** START DATA EXCERPTS **

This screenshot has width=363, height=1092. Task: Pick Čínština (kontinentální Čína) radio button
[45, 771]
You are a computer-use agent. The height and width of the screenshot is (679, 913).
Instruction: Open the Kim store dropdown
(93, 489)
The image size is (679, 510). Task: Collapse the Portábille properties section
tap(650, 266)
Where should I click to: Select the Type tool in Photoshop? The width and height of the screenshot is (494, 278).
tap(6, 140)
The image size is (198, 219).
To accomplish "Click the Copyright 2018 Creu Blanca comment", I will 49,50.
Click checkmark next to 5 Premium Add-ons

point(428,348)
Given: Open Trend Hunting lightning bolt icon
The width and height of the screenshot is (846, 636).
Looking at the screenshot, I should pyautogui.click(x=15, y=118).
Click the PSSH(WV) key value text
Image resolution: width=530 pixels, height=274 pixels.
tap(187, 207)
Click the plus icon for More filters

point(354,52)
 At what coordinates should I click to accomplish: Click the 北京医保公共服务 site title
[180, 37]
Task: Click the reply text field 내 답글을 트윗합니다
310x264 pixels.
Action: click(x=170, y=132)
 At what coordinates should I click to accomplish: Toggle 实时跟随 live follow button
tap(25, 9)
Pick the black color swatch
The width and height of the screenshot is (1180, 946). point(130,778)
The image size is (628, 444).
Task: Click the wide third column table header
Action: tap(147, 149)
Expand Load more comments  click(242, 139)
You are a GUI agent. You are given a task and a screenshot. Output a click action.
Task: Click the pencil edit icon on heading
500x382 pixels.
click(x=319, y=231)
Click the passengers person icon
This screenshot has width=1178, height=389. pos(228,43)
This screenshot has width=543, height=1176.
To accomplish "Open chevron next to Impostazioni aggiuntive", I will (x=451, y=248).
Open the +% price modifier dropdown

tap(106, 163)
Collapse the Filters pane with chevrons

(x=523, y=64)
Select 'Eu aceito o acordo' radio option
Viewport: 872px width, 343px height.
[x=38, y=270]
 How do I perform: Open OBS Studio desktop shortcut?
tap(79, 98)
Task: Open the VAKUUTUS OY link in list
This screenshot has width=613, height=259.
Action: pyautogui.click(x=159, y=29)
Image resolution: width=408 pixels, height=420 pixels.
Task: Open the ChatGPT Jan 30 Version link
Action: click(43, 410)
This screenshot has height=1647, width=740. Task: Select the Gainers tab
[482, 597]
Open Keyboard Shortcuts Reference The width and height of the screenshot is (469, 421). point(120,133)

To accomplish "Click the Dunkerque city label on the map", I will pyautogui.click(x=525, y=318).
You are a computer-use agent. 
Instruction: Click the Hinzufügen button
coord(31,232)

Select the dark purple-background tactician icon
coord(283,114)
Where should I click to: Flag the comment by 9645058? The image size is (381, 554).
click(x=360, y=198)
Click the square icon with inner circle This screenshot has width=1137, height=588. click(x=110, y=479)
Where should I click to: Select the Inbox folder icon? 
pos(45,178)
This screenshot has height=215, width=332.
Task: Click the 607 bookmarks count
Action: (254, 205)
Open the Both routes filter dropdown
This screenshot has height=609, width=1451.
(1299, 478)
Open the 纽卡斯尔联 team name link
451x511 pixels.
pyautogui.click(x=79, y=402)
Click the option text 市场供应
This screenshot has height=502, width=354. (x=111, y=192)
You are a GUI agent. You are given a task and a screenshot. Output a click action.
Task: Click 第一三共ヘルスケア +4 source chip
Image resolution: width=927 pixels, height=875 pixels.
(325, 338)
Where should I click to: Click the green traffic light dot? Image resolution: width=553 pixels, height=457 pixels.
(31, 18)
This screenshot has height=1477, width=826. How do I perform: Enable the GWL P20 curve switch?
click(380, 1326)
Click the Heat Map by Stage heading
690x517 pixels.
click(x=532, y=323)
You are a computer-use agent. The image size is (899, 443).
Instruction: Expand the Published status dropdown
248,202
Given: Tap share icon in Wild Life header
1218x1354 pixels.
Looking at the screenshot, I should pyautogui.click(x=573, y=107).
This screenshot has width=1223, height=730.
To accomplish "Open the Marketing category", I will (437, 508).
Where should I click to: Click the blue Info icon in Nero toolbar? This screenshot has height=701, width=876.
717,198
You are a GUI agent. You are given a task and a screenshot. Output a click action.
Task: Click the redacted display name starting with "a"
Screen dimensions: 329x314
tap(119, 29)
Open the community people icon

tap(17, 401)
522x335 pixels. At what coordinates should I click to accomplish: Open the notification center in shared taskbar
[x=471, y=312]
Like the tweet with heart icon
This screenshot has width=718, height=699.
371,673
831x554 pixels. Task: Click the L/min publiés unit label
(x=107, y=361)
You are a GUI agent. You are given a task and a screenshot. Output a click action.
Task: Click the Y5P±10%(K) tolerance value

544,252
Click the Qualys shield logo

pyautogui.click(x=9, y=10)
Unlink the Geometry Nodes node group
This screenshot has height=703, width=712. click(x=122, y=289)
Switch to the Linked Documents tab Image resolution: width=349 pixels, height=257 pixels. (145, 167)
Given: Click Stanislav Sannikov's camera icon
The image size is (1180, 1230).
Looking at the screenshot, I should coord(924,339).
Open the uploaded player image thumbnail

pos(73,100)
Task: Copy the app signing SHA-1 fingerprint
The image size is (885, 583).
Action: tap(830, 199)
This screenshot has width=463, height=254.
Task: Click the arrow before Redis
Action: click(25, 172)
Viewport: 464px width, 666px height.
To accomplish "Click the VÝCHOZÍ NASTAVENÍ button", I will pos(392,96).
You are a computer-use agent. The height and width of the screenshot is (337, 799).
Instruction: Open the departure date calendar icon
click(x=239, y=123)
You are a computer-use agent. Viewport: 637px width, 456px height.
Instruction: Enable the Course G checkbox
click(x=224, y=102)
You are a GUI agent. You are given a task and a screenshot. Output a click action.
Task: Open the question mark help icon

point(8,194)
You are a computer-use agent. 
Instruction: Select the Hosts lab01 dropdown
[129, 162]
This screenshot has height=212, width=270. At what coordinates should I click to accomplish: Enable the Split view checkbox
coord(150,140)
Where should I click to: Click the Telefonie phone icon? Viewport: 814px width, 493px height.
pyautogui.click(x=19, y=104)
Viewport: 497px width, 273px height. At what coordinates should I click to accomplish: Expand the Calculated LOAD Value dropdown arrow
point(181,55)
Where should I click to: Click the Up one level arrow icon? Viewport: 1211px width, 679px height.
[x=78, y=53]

** END DATA EXCERPTS **

DIRECTIONS FOR THIS TASK.
Rewrite the data above with every "Instruction" switched to "Command", keeping all else the same.

TASK SOLUTION.
This screenshot has width=363, height=1092. Task: Pick Čínština (kontinentální Čína) radio button
[45, 771]
You are a computer-use agent. The height and width of the screenshot is (679, 913).
Command: Open the Kim store dropdown
(93, 489)
The image size is (679, 510). Task: Collapse the Portábille properties section
tap(650, 266)
Where should I click to: Select the Type tool in Photoshop? The width and height of the screenshot is (494, 278).
tap(6, 140)
The image size is (198, 219).
To accomplish "Click the Copyright 2018 Creu Blanca comment", I will 49,50.
Click checkmark next to 5 Premium Add-ons

point(428,348)
Given: Open Trend Hunting lightning bolt icon
The width and height of the screenshot is (846, 636).
Looking at the screenshot, I should pyautogui.click(x=15, y=118).
Click the PSSH(WV) key value text
Image resolution: width=530 pixels, height=274 pixels.
tap(187, 207)
Click the plus icon for More filters

point(354,52)
 At what coordinates should I click to accomplish: Click the 北京医保公共服务 site title
[180, 37]
Task: Click the reply text field 내 답글을 트윗합니다
310x264 pixels.
Action: click(x=170, y=132)
 At what coordinates should I click to accomplish: Toggle 实时跟随 live follow button
tap(25, 9)
Pick the black color swatch
The width and height of the screenshot is (1180, 946). point(130,778)
The image size is (628, 444).
Task: Click the wide third column table header
Action: tap(147, 149)
Expand Load more comments  click(242, 139)
You are a GUI agent. You are given a task and a screenshot. Output a click action.
Task: Click the pencil edit icon on heading
500x382 pixels.
click(x=319, y=231)
Click the passengers person icon
This screenshot has width=1178, height=389. pos(228,43)
This screenshot has width=543, height=1176.
To accomplish "Open chevron next to Impostazioni aggiuntive", I will (x=451, y=248).
Open the +% price modifier dropdown

tap(106, 163)
Collapse the Filters pane with chevrons

(x=523, y=64)
Select 'Eu aceito o acordo' radio option
Viewport: 872px width, 343px height.
[x=38, y=270]
 How do I perform: Open OBS Studio desktop shortcut?
tap(79, 98)
Task: Open the VAKUUTUS OY link in list
This screenshot has width=613, height=259.
Action: pyautogui.click(x=159, y=29)
Image resolution: width=408 pixels, height=420 pixels.
Task: Open the ChatGPT Jan 30 Version link
Action: click(43, 410)
This screenshot has height=1647, width=740. Task: Select the Gainers tab
[482, 597]
Open Keyboard Shortcuts Reference The width and height of the screenshot is (469, 421). point(120,133)

To accomplish "Click the Dunkerque city label on the map", I will pyautogui.click(x=525, y=318).
You are a computer-use agent. 
Command: Click the Hinzufügen button
coord(31,232)

Select the dark purple-background tactician icon
coord(283,114)
Where should I click to: Flag the comment by 9645058? The image size is (381, 554).
click(x=360, y=198)
Click the square icon with inner circle This screenshot has width=1137, height=588. click(x=110, y=479)
Where should I click to: Select the Inbox folder icon? 
pos(45,178)
This screenshot has height=215, width=332.
Task: Click the 607 bookmarks count
Action: (254, 205)
Open the Both routes filter dropdown
This screenshot has height=609, width=1451.
(1299, 478)
Open the 纽卡斯尔联 team name link
451x511 pixels.
pyautogui.click(x=79, y=402)
Click the option text 市场供应
This screenshot has height=502, width=354. (x=111, y=192)
You are a GUI agent. You are given a task and a screenshot. Output a click action.
Task: Click 第一三共ヘルスケア +4 source chip
Image resolution: width=927 pixels, height=875 pixels.
(325, 338)
Where should I click to: Click the green traffic light dot? Image resolution: width=553 pixels, height=457 pixels.
(31, 18)
This screenshot has height=1477, width=826. How do I perform: Enable the GWL P20 curve switch?
click(380, 1326)
Click the Heat Map by Stage heading
690x517 pixels.
click(x=532, y=323)
You are a computer-use agent. The image size is (899, 443).
Command: Expand the Published status dropdown
248,202
Given: Tap share icon in Wild Life header
1218x1354 pixels.
Looking at the screenshot, I should pyautogui.click(x=573, y=107).
This screenshot has width=1223, height=730.
To accomplish "Open the Marketing category", I will (437, 508).
Where should I click to: Click the blue Info icon in Nero toolbar? This screenshot has height=701, width=876.
717,198
You are a GUI agent. You are given a task and a screenshot. Output a click action.
Task: Click the redacted display name starting with "a"
Screen dimensions: 329x314
tap(119, 29)
Open the community people icon

tap(17, 401)
522x335 pixels. At what coordinates should I click to accomplish: Open the notification center in shared taskbar
[x=471, y=312]
Like the tweet with heart icon
This screenshot has width=718, height=699.
371,673
831x554 pixels. Task: Click the L/min publiés unit label
(x=107, y=361)
You are a GUI agent. You are given a task and a screenshot. Output a click action.
Task: Click the Y5P±10%(K) tolerance value

544,252
Click the Qualys shield logo

pyautogui.click(x=9, y=10)
Unlink the Geometry Nodes node group
This screenshot has height=703, width=712. click(x=122, y=289)
Switch to the Linked Documents tab Image resolution: width=349 pixels, height=257 pixels. (145, 167)
Given: Click Stanislav Sannikov's camera icon
The image size is (1180, 1230).
Looking at the screenshot, I should coord(924,339).
Open the uploaded player image thumbnail

pos(73,100)
Task: Copy the app signing SHA-1 fingerprint
The image size is (885, 583).
Action: tap(830, 199)
This screenshot has width=463, height=254.
Task: Click the arrow before Redis
Action: click(25, 172)
Viewport: 464px width, 666px height.
To accomplish "Click the VÝCHOZÍ NASTAVENÍ button", I will pos(392,96).
You are a computer-use agent. The height and width of the screenshot is (337, 799).
Command: Open the departure date calendar icon
click(x=239, y=123)
You are a computer-use agent. Viewport: 637px width, 456px height.
Command: Enable the Course G checkbox
click(x=224, y=102)
You are a GUI agent. You are given a task and a screenshot. Output a click action.
Task: Open the question mark help icon

point(8,194)
You are a computer-use agent. 
Command: Select the Hosts lab01 dropdown
[129, 162]
This screenshot has height=212, width=270. At what coordinates should I click to accomplish: Enable the Split view checkbox
coord(150,140)
Where should I click to: Click the Telefonie phone icon? Viewport: 814px width, 493px height.
pyautogui.click(x=19, y=104)
Viewport: 497px width, 273px height. At what coordinates should I click to accomplish: Expand the Calculated LOAD Value dropdown arrow
point(181,55)
Where should I click to: Click the Up one level arrow icon? Viewport: 1211px width, 679px height.
[x=78, y=53]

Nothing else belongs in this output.